AIM OF THE EXERCISE = From the line that contains "How do I perform: Click" down to the final line below, please repeat each line exactly and nothing more, with no pictures.

---- DATA PROVIDED

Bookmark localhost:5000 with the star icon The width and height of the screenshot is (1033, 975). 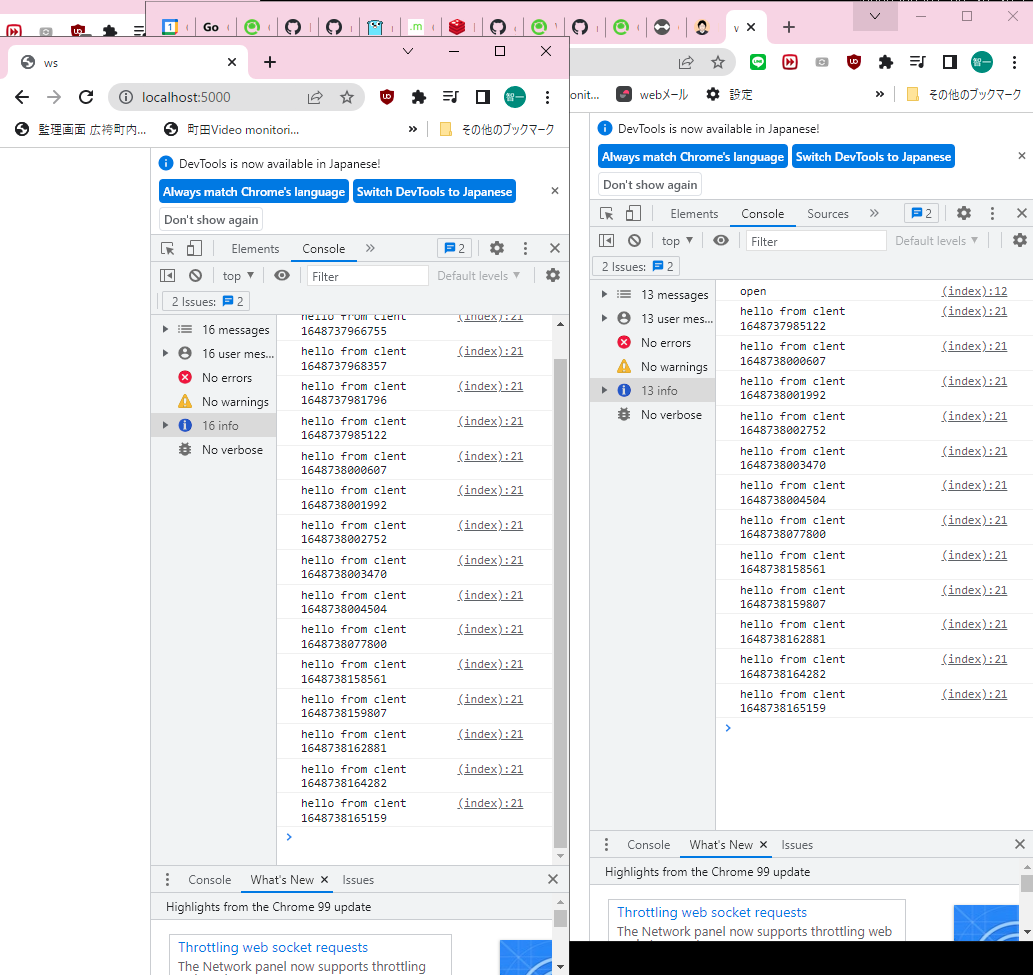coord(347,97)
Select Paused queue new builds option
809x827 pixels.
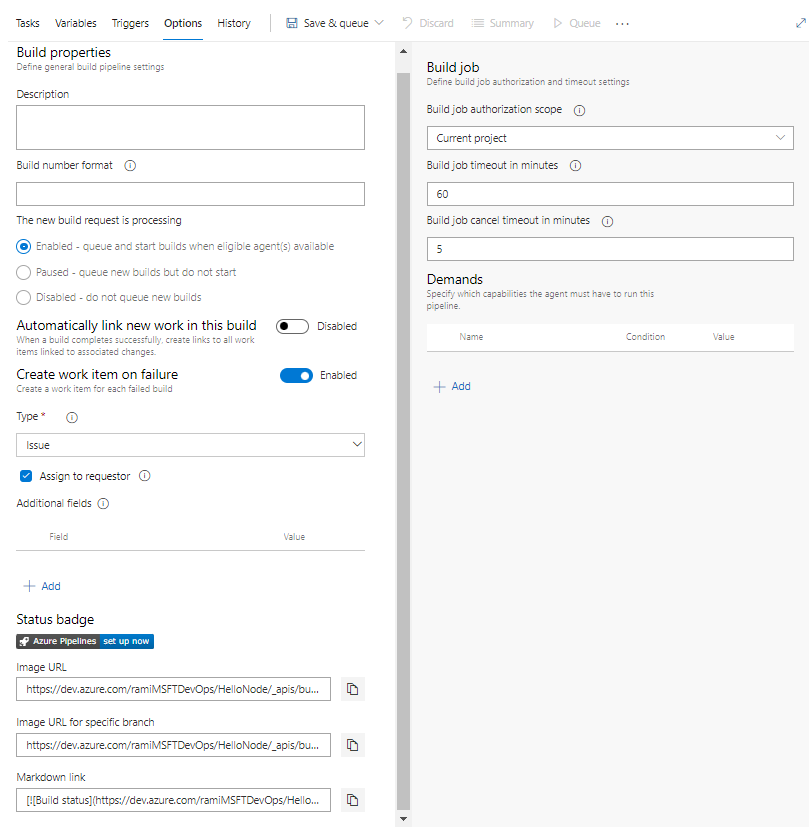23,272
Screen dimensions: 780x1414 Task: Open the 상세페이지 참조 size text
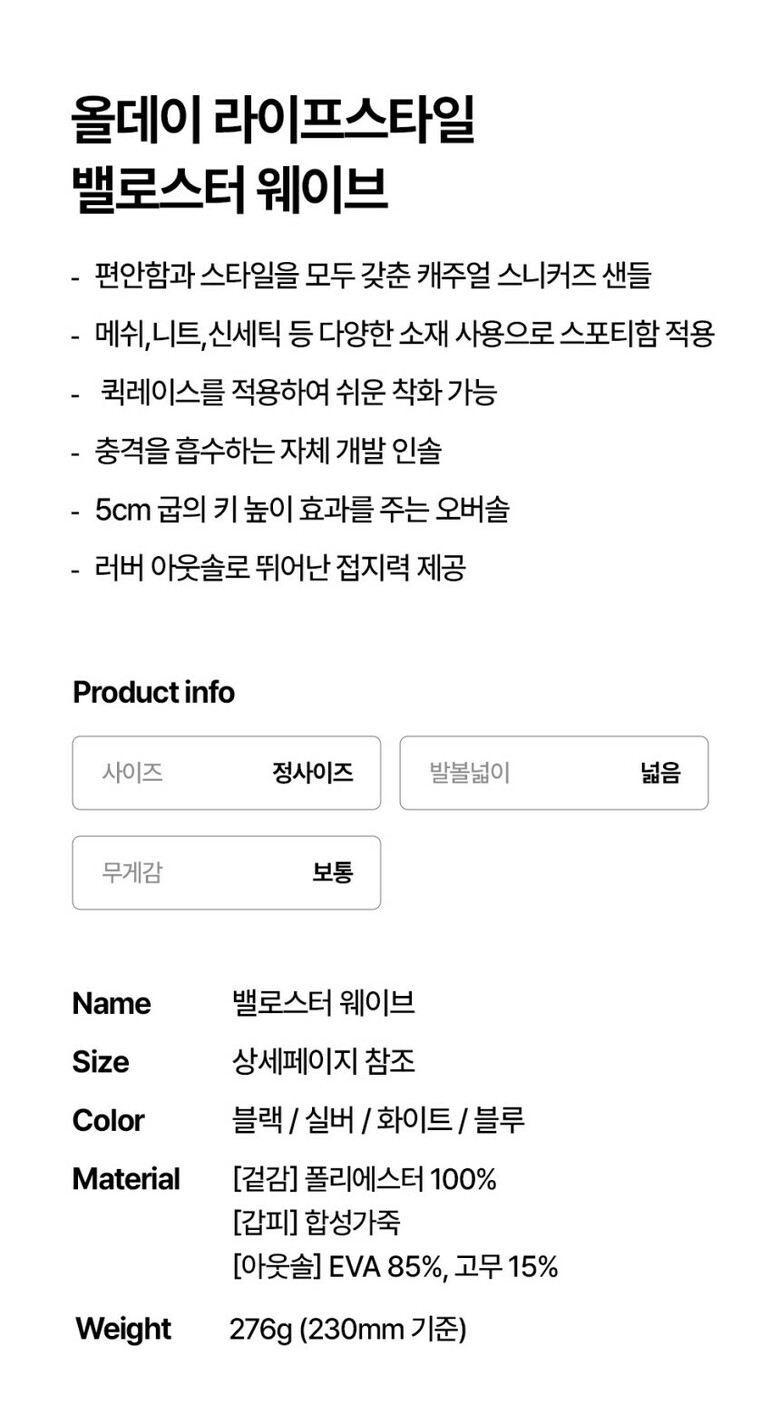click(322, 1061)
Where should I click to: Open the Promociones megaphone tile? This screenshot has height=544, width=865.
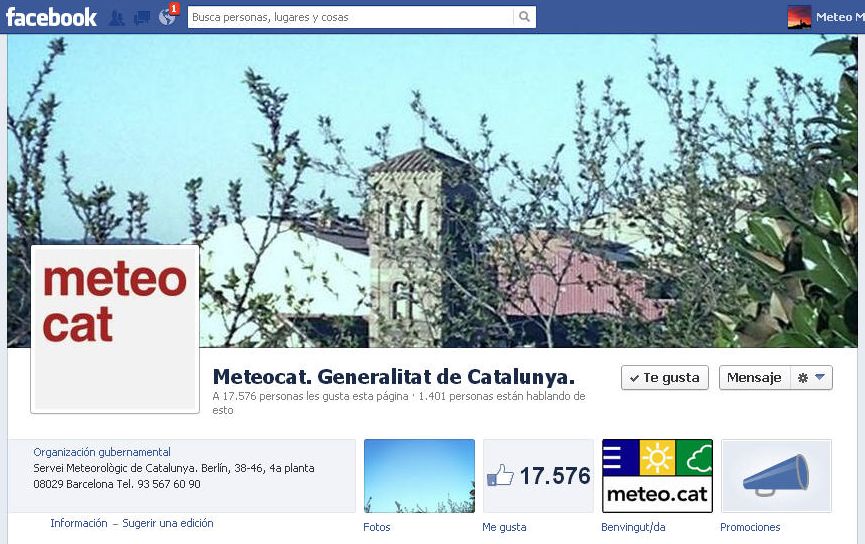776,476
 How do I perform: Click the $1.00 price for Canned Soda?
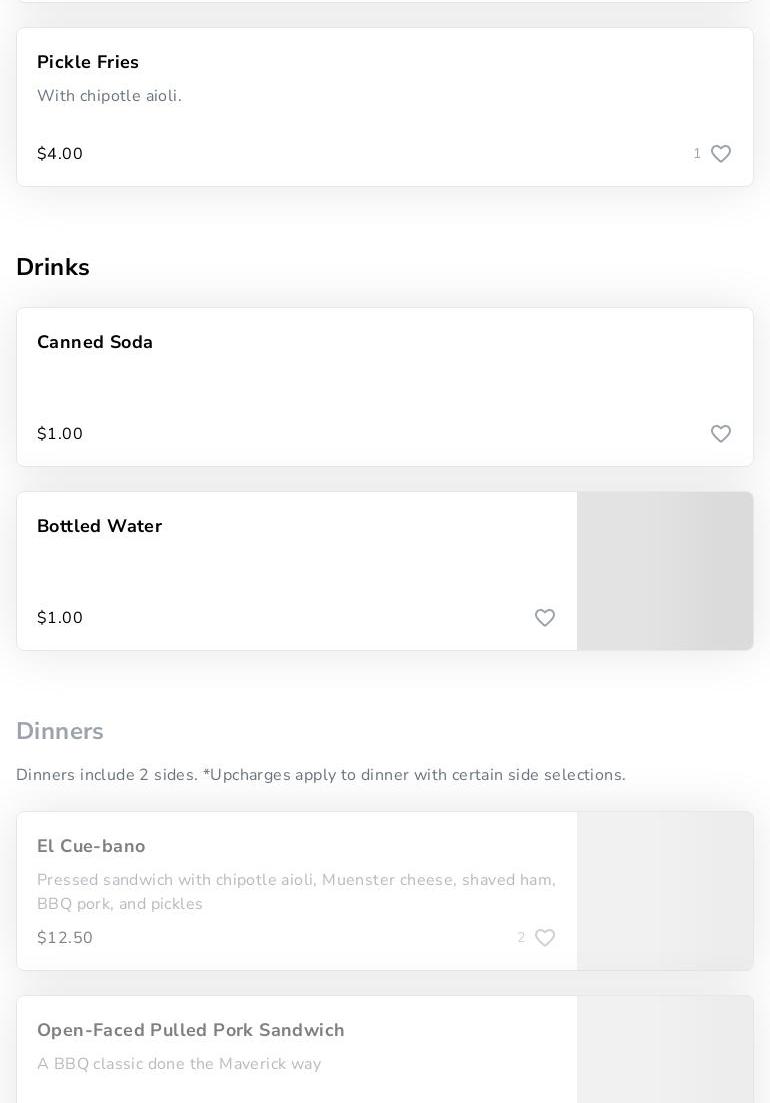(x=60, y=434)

--------

YOUR SOLUTION =
 How do I perform: Click the $1.00 price for Canned Soda?
(x=60, y=434)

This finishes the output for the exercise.